It’s a trend that’s hit Scottish boxing particularly hard, as Scottish boxing legend Alex Arthur has testified. Jay’s more old fashioned approach is a refreshing one that seems like it could do Scottish boxing a lot of good.
“Records are for DJs. If I get an offer in from anybody I would take it. I know where I want to be, I want to win belts. If I have to take a hundred losses to do it, I will. I’ll just keep coming back. I’ll come back stronger and better.”
Jay’s record stands at 3-2 but those blotches don’t tell the whole story. Turning professional at an age where most fighters are still in the amateurs means the young Scot is doing his learning very much ‘on the job’.
“I had 16 amateur fights,” he tells me, “I was something like 12 and 4, most of them inside the distance. I don’t like the way the game’s set up in the amateurs”.

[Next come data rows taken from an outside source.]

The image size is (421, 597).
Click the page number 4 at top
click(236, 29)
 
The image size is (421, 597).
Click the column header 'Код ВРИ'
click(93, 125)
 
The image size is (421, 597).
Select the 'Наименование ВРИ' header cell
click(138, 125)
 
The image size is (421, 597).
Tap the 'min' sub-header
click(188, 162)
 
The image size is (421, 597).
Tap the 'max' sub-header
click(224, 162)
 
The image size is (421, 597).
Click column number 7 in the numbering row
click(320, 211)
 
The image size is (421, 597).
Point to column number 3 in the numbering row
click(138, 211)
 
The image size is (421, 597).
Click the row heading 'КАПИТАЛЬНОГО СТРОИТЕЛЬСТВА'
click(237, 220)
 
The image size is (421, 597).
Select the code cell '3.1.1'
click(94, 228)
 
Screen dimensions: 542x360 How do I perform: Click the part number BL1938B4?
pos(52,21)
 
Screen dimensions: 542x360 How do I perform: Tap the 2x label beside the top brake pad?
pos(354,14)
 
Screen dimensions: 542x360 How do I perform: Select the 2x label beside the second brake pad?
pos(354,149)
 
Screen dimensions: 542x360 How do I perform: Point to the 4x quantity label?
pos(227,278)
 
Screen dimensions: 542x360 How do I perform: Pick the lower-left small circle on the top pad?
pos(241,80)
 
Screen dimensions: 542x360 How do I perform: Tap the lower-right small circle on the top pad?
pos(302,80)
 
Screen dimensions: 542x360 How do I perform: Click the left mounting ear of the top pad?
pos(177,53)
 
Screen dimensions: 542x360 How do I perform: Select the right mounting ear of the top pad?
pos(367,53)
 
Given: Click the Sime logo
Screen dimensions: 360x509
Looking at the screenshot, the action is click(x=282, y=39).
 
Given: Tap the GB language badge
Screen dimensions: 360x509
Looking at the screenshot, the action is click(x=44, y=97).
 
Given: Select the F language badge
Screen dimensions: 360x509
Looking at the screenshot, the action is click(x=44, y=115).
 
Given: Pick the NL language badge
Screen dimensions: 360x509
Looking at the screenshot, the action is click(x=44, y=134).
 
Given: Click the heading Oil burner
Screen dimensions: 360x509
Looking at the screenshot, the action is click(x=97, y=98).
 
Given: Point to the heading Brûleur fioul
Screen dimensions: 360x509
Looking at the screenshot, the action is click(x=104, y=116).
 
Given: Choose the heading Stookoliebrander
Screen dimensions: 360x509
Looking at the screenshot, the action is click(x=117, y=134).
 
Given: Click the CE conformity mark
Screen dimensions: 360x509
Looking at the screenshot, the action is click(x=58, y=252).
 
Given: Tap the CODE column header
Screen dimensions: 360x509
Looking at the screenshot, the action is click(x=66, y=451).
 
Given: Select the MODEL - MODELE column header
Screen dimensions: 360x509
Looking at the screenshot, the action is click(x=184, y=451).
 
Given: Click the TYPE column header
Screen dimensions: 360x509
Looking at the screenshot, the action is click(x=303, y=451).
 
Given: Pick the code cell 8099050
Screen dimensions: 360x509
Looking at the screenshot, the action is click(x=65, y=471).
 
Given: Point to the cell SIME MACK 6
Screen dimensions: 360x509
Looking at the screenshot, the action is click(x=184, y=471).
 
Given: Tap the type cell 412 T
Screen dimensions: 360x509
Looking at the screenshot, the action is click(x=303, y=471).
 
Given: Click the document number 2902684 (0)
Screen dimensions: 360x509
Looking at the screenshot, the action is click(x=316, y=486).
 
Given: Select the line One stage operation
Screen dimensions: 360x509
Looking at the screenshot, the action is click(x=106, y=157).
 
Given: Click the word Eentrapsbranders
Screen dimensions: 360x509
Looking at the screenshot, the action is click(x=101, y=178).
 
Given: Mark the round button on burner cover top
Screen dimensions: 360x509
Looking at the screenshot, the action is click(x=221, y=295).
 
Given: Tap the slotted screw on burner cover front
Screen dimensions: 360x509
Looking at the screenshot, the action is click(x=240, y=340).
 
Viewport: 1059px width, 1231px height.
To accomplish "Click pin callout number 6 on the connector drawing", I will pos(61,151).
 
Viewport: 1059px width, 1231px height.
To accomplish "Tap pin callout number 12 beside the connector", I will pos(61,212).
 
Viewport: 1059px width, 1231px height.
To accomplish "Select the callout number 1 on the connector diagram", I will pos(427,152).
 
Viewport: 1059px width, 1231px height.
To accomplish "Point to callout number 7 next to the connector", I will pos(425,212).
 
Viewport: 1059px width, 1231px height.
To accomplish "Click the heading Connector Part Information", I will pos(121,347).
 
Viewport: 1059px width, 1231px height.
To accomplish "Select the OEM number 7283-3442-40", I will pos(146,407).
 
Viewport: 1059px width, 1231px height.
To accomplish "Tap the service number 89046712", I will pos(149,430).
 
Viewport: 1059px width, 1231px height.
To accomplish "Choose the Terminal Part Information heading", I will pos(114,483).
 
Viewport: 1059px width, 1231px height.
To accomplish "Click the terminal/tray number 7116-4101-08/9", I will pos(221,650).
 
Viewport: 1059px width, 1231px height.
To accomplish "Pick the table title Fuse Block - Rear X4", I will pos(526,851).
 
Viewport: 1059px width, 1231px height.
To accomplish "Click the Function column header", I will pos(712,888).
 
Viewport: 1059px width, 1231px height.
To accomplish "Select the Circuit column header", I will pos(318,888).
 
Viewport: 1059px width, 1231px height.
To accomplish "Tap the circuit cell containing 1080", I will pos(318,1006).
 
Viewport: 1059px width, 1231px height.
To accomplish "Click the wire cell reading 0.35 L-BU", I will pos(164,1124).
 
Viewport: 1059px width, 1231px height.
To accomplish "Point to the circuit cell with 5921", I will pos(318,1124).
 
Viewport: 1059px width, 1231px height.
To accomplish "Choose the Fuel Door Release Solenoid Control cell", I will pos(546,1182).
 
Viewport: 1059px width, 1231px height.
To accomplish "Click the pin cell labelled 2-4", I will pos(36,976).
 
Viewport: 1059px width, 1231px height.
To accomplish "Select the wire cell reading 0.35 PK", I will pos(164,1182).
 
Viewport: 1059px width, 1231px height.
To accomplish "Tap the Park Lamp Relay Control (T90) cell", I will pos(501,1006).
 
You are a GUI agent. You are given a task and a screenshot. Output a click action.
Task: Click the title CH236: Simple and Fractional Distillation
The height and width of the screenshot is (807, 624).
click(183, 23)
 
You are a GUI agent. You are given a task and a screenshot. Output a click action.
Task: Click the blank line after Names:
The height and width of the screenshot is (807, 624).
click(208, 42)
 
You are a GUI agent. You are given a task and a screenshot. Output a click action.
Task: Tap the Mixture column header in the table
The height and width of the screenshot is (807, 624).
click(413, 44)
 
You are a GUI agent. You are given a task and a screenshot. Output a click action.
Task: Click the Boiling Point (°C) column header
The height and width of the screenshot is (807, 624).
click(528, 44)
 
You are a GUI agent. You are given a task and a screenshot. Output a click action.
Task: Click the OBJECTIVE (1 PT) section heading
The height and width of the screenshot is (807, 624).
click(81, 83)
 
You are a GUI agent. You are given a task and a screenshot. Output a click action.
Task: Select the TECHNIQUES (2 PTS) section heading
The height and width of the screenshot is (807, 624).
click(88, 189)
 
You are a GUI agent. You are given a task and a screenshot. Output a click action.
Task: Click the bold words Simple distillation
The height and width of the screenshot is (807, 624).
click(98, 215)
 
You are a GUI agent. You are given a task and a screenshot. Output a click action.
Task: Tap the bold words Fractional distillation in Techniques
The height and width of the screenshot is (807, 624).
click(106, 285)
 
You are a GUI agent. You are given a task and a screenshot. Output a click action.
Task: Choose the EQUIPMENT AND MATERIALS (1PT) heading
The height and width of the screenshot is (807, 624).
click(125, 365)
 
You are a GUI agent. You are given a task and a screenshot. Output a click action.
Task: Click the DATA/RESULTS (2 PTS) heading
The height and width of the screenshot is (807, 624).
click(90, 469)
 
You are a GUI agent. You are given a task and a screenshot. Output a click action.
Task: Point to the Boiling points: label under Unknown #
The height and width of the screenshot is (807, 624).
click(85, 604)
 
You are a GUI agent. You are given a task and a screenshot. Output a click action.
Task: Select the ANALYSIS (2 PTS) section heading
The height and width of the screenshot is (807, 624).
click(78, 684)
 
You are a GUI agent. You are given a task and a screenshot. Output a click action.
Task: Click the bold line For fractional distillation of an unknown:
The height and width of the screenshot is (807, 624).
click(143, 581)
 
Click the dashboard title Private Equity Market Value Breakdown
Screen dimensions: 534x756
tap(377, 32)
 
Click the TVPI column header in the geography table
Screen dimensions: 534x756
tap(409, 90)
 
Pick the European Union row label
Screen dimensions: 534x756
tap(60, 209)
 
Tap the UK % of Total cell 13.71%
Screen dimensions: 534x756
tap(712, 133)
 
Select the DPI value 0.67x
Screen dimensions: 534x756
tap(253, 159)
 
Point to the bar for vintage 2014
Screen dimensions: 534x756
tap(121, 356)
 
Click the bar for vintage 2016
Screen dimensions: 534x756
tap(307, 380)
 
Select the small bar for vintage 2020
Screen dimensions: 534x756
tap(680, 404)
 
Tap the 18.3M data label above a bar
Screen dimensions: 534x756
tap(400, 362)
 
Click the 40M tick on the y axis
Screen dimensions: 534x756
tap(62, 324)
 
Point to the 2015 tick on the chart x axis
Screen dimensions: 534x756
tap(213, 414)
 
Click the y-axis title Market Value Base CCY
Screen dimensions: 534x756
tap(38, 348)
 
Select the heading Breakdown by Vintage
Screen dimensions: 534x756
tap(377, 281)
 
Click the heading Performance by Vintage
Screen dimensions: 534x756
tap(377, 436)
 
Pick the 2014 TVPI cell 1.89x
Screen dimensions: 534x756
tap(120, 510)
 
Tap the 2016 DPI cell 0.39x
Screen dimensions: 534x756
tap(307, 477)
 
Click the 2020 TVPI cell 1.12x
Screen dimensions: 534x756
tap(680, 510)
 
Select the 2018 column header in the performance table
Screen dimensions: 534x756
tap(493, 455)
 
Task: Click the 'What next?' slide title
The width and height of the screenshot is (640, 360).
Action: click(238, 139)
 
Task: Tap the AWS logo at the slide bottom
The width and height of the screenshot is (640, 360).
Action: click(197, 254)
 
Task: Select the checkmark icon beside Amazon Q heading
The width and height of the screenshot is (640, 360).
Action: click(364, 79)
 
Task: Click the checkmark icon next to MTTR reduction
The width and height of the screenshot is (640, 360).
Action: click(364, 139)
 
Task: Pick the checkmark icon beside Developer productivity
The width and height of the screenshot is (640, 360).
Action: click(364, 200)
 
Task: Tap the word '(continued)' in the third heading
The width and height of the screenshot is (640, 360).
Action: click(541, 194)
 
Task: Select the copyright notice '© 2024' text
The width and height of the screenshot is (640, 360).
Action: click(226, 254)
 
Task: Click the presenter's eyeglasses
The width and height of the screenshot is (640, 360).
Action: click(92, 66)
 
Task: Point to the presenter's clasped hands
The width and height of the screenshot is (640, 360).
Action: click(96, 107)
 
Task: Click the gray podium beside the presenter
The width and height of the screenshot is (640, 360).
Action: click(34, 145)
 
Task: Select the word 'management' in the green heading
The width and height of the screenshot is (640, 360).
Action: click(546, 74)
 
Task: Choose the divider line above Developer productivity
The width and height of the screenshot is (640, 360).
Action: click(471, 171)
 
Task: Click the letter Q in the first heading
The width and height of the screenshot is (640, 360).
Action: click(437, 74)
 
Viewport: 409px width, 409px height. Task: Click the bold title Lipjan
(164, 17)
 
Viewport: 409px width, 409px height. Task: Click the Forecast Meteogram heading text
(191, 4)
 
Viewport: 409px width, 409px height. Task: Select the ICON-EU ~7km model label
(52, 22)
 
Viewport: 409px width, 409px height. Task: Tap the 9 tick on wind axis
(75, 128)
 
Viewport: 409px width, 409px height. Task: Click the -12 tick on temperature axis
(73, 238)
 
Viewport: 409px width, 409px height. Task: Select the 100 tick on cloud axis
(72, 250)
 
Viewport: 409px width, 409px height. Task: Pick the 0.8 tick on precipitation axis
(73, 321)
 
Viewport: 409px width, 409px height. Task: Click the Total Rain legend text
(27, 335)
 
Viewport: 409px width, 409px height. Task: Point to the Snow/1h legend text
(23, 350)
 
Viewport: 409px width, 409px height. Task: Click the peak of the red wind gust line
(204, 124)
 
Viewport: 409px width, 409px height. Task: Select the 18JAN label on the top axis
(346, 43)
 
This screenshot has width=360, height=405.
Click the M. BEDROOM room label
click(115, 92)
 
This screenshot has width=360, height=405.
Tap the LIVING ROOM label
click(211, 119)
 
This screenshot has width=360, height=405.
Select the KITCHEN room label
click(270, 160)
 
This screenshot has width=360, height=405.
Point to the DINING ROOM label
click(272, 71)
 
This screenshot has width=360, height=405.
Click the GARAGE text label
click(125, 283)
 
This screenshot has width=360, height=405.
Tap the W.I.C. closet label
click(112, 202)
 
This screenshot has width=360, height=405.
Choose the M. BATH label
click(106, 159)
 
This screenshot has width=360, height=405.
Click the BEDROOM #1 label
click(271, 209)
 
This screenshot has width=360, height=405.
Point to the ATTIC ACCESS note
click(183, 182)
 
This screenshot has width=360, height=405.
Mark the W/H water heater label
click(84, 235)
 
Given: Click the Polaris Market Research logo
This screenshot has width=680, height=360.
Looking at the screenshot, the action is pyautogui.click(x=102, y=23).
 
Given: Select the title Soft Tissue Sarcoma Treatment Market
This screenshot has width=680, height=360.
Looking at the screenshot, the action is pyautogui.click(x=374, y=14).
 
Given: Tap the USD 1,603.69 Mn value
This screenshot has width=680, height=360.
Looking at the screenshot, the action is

Jay places a heavy emphasis on learning and development and it’s easy to see him becoming a force to be reckoned with as he progresses through the pro ranks. Telling me more about his learning process he said, “My two defeats are the best things that have ever happened to me. They’ve really opened up my eyes to what I should be doing and what I should be.”
One loss came at the hands of David Howe, on points. Jay begrudgingly admits he felt hard done by in terms of the judges scoring, but for the re-match on Friday (September 15) he says, “I’ve got rid of all the doubts and mental blocks that were there before and I think I’ll stop him.”
He’s also recently re-located his training to Livingstone’s Viewpark Boxing Club and says he’s adopted a “whole different training regime”.
“I’m training properly and living the life more. I felt really fit in my last fight, at no point was I feeling tired or anything and I feel as if my boxing’s coming on as well.” Jay’s last opponent, Jone Volau, would certainly agree. Volau came off a TKO win against an 11-0 fighter but was put away with relative ease by the young Glaswegian.
“He went down in round one, he went out the ring in five or six and two, three and four I was boxing with my hands down by my side. Just slipping shots, not taking anything, I was dominating it.”
To prepare for the re-match with David Howe, and avenge a contentious points loss, Jay has been sparring Scotland’s premier heavyweight and former Anthony Joshua opponent, Gary Cornish. At 6’7” Cornish’s stature closely mirrors that of Sheffield fighter Howe and should make for perfect preparation as a result.
In speaking to Jay, it’s his drive to challenge himself and to learn that stands out. Far from being discouraged by his two losses they’ve spurred him on and he sounds more motivated than ever.
“I’ve been my own worst enemy in a way because I’ve been adventurous with opponents. I’ve not been wanting guys that are three wins and 79 losses because it’s just padding, just extra padding on a record. I want to fight in fights that are going to be difficult, where I’m going to learn.”
Jay’s willingness to continually challenge himself could shape him into a real stand out fighter in the future. While other heavyweights are tussling with journeymen, Jay’s taking on challenges, and starting at 19 gives the Scot plenty of learning opportunities. Watch this space.
Jay will be stepping out under the lights to avenge his loss to David Howe on September 15 on MTK Scotland’s Boxing Dinner Club promotion in Glasgow.